“Ce n’est qu’une partie émergée de l’iceberg”, s’exclame une source proche de l’enquête. “Le trafic semble énorme, mais à ce stade nous n’avons pas encore toutes les preuves”, ajoute cette même source.
Il y a plus de quatre mois, des représentants de l’État à Port-Gentil reçoivent une confidence : un bateau citerne stationné dans les eaux internationales approvisionnerait en carburant des compagnies au Gabon, à un prix deux fois moindre que le prix du marché national.
“Au lieu de 660 francs CFA le litre ou plus, le prix est de 330 francs CFA le litre environ sur le bateau”, explique un employé d’une société qui a reconnu avoir participé au trafic, tout en arguant ne pas savoir qu’il s’agissait d’une activité illégale, par “méconnaissance des lois de la douane”.
Fraude fiscale off-shore
Car vendre du carburant en eaux internationales n’est pas interdit, et les forces de l’ordre gabonaises ne pourront en aucun cas arrêter un bateau stationné dans cette zone.
“Le problème c’est quand la société achetant le gasoil revient dans les eaux nationales sans avoir déclaré les hydrocarbures, car l’article 110 du code des douanes Cemac oblige tout importateur à déclarer en détails toutes les marchandises importées ou introduites sur le territoire douanier”, explique une source proche de l’enquête.
Avec les taxes, de 31,25 % sur chaque litre, le prix du carburant acheté en eaux internationales reviendrait à peu près au même montant que le prix du marché, note un responsable d’une compagnie qui a reconnu avoir acheté du carburant à moins prix auprès du bateau citerne.
Concurrence croissante
“Voici pour nous le moment d’entrer dans ce trafic que nous avons longtemps soupçonné,” sourit une source proche de l’enquête.

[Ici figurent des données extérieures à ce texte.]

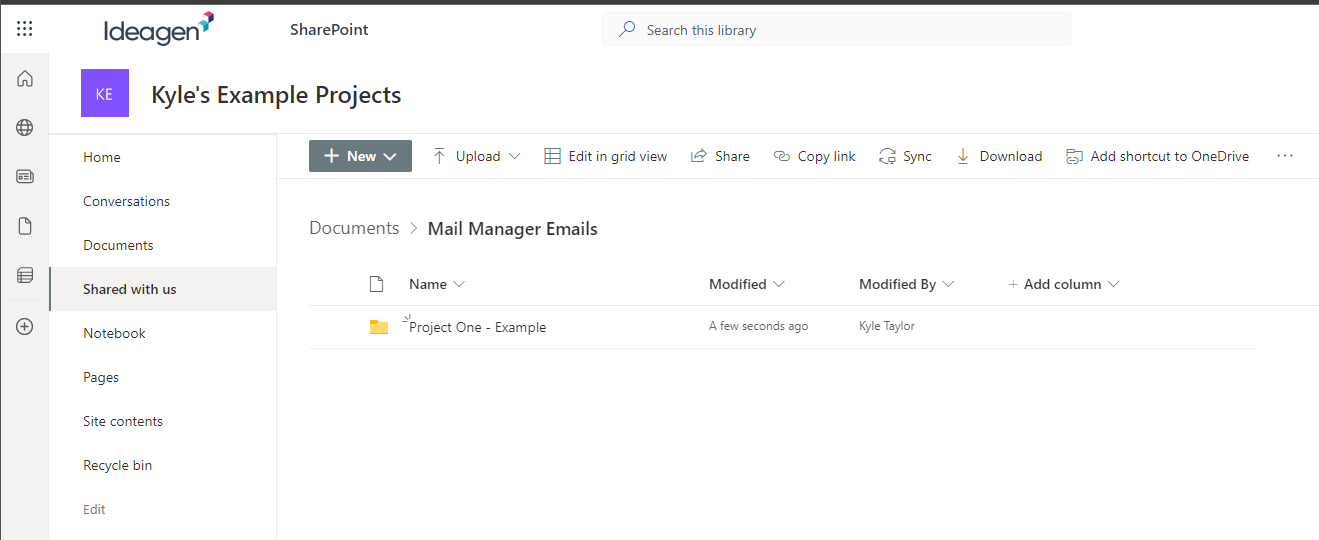The width and height of the screenshot is (1319, 540).
Task: Click the Copy link command
Action: (815, 156)
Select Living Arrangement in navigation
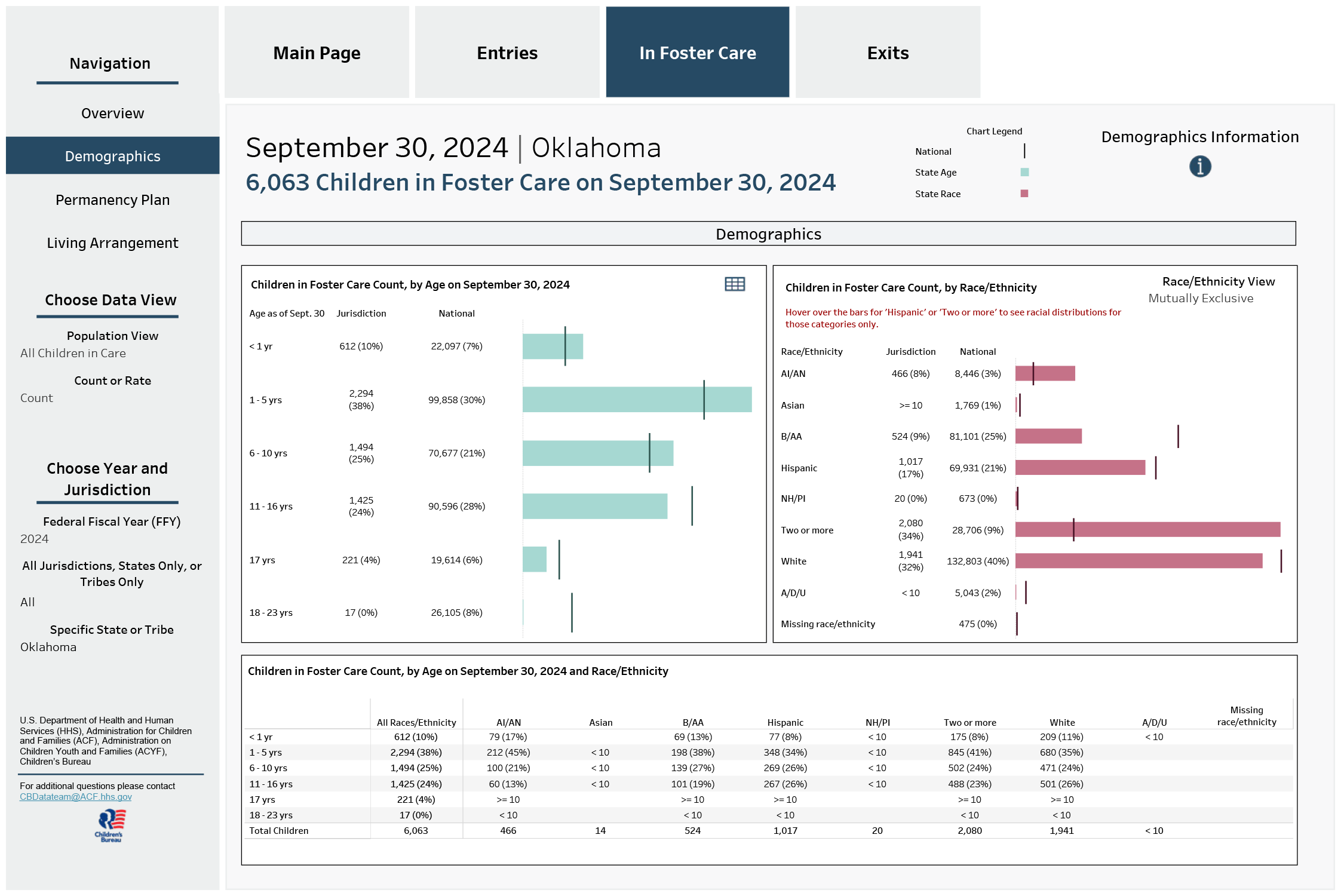This screenshot has height=896, width=1344. [112, 243]
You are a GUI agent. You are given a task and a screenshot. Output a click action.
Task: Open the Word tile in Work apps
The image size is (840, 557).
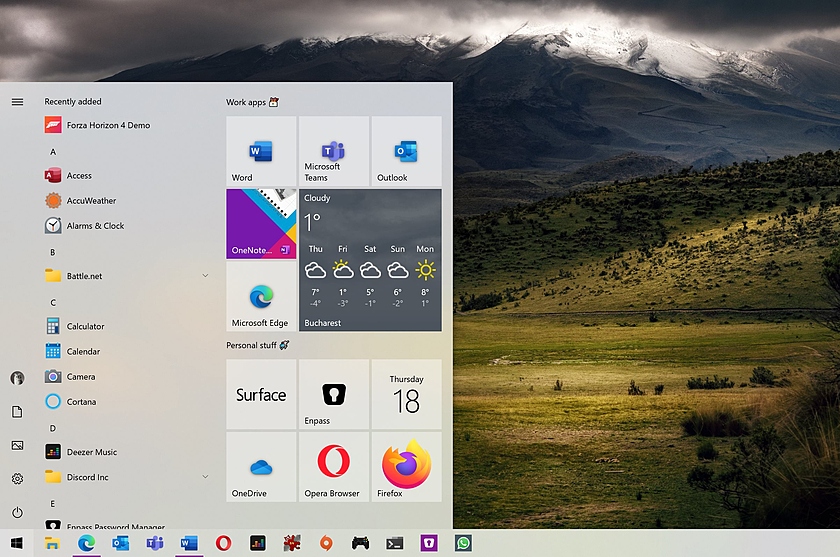click(261, 151)
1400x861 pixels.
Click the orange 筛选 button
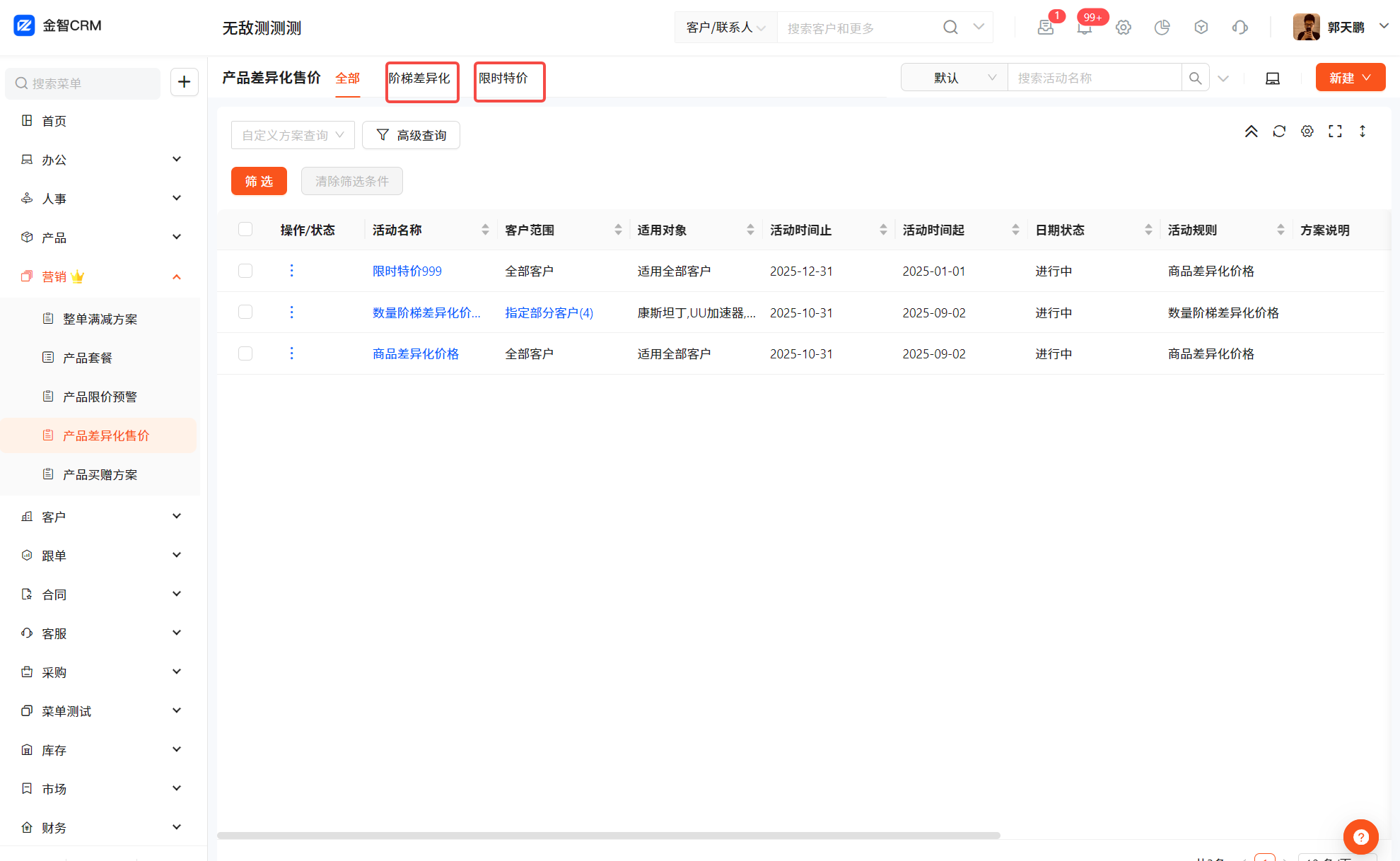pyautogui.click(x=259, y=181)
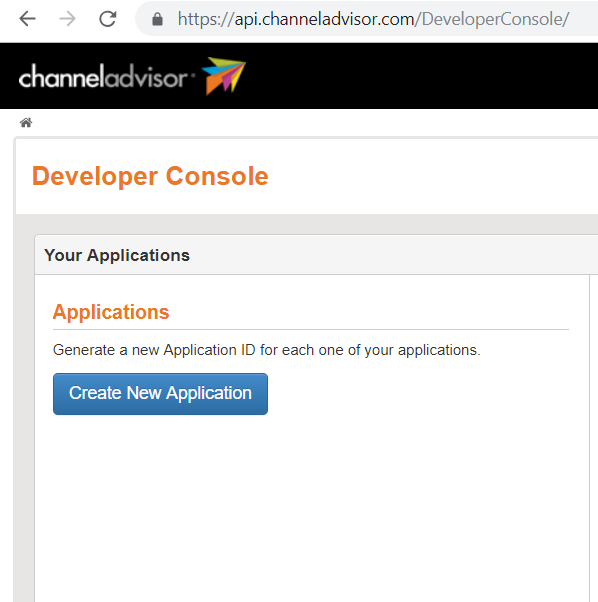Viewport: 598px width, 602px height.
Task: Click the DeveloperConsole path in the URL
Action: click(496, 19)
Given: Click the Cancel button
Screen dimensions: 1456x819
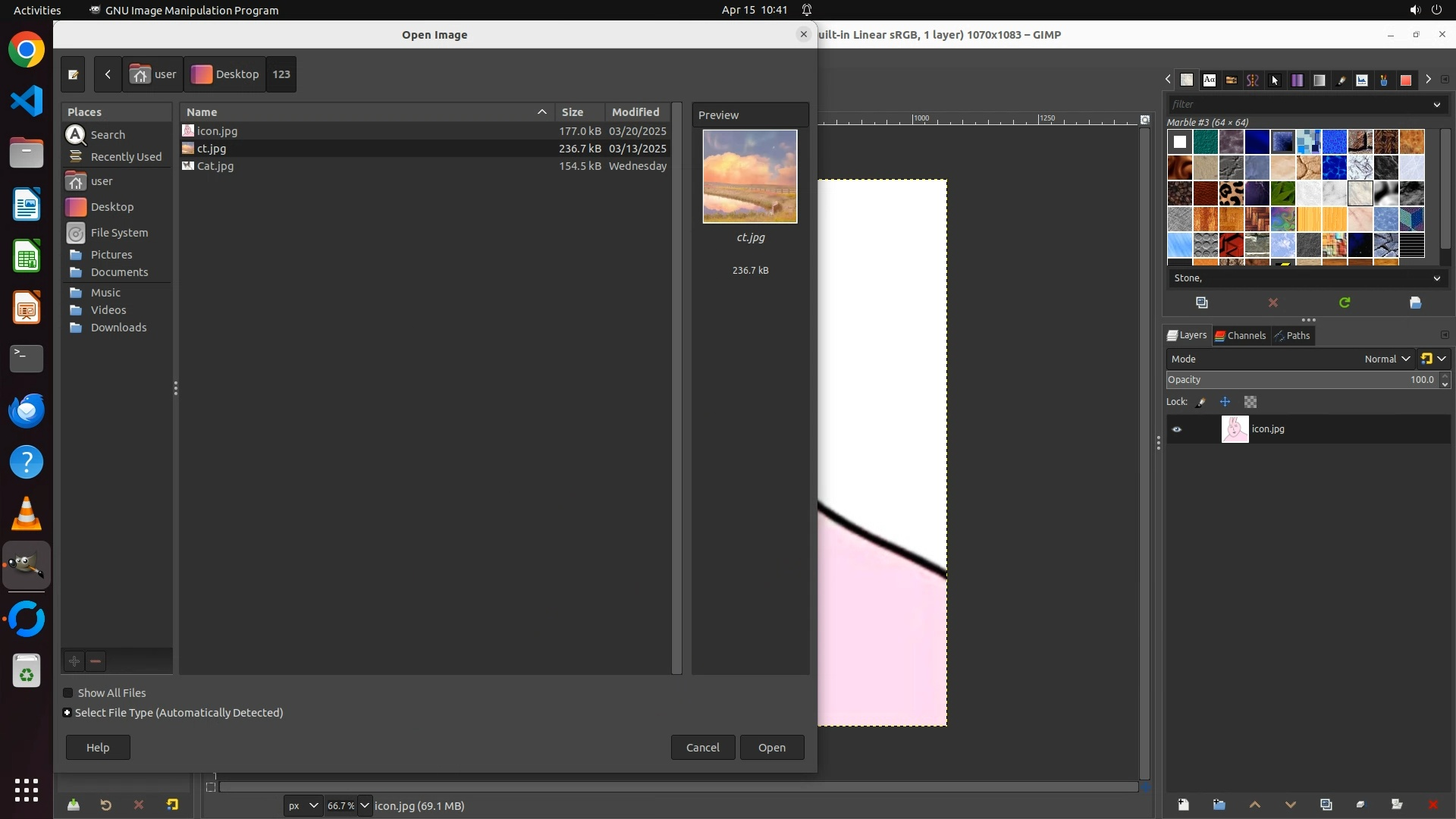Looking at the screenshot, I should tap(702, 748).
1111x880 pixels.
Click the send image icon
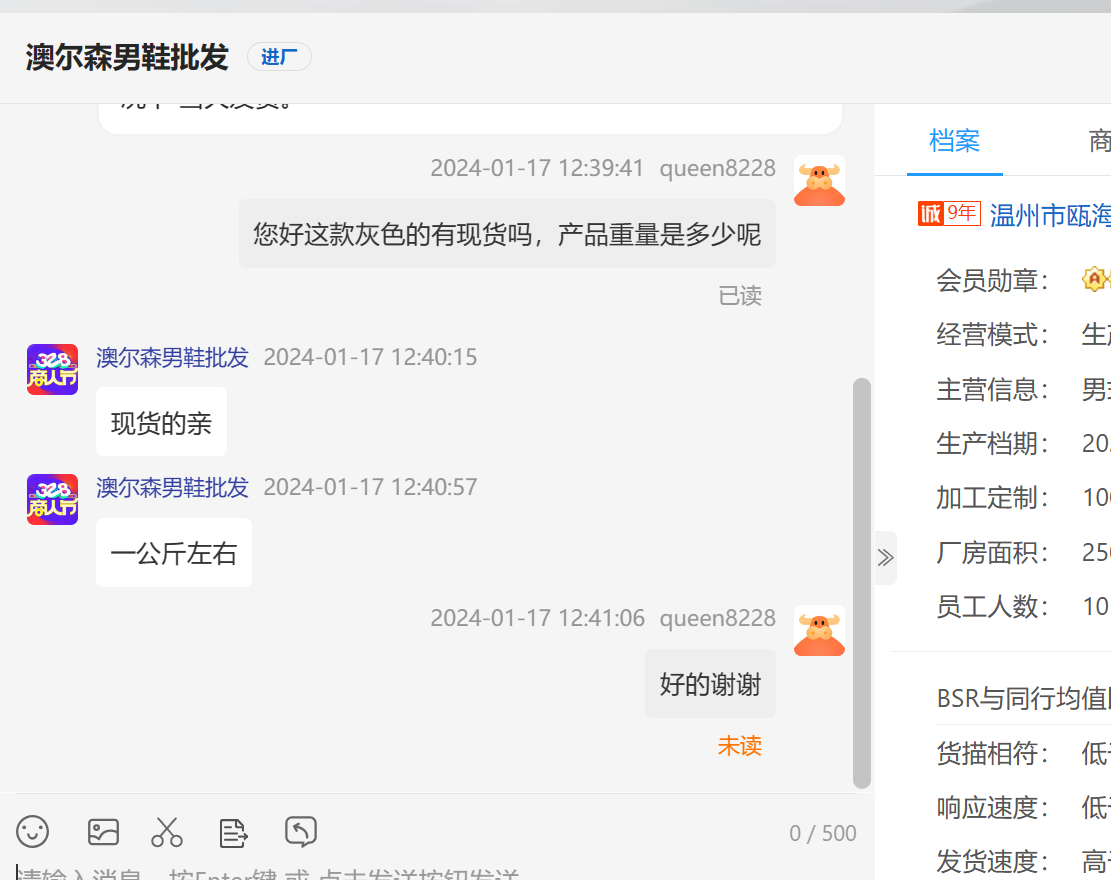(103, 831)
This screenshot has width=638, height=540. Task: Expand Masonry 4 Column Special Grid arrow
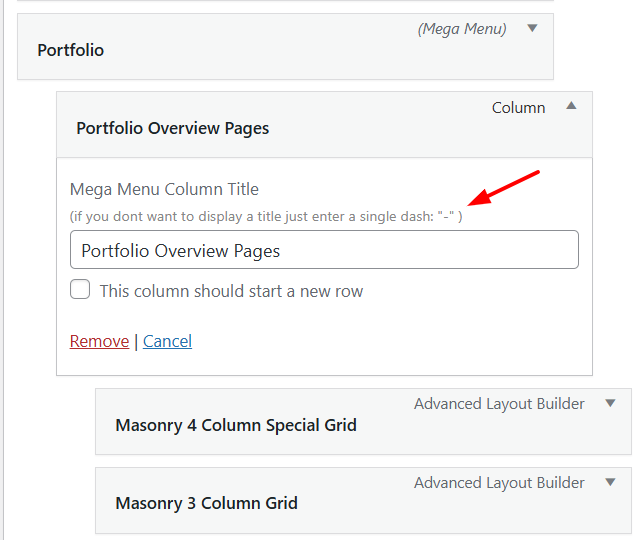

Car un individu agissant comme démarcheur pour le bateau qui portait un pavillon étranger a été identifié, selon les informations obtenues par Jeune Afrique.
Par ailleurs, plusieurs compagnies ont été convoquées par les autorités, “afin de s’assurer qu’elles se fournissent bien chez les revendeurs reconnus par l’État, tels que PetroGabon, Engen, ou encore Oil Libya”, indique une source proche de l’enquête.
Les compagnies qui ne sont pas impliquées dans le trafic de carburant dénoncent déjà une “concurrence déloyale”. C’est le cas de la Compagnie nationale de navigation intérieure et internationale (CNNII): “avec un prix à plus de 660 francs CFA le litre, et trois compagnies concurrentes, nous avons dû fixer le prix du trajet à 25 000 francs CFA… mais nous avons remarqué que d’autres compagnies arrivent à avoir un trajet à 20 000 francs CFA”, maugréait un employé de la CNNII auprès de Jeune Afrique en août.
Des sociétés étranglées par la hausse des prix du carburant
Contactée par Jeune Afrique, une compagnie de transport maritime qui a reconnu avoir été impliquée dans cette affaire de fraude au carburant pointe du doigt la hausse des prix de celui-ci : « Comment voulez-vous survivre avec un prix du carburant qui ne cesse d’augmenter, en plus des taxes ?”.
“Des entreprises risquent de fermer à cause de cette augmentation de carburant. Nous même nous allons peut-être devoir fermer… et nous avons pensé à mettre au chômage certains employés”, ajoute l’employé.
Au Gabon, pays pétrolier qui tente de redresser son économie suite à la chute des prix du baril en 2014-2015, le prix de l’essence ou du gasoil n’est plus subventionné par l’État depuis avril, et les prix ne semblent aller que croissants. En juin 2019, le litre de gasoil se vendait 470 francs CFA, celui d’essence 530 francs CFA, tandis qu’ils sont désormais facturés à respectivement 660 et 675 francs CFA.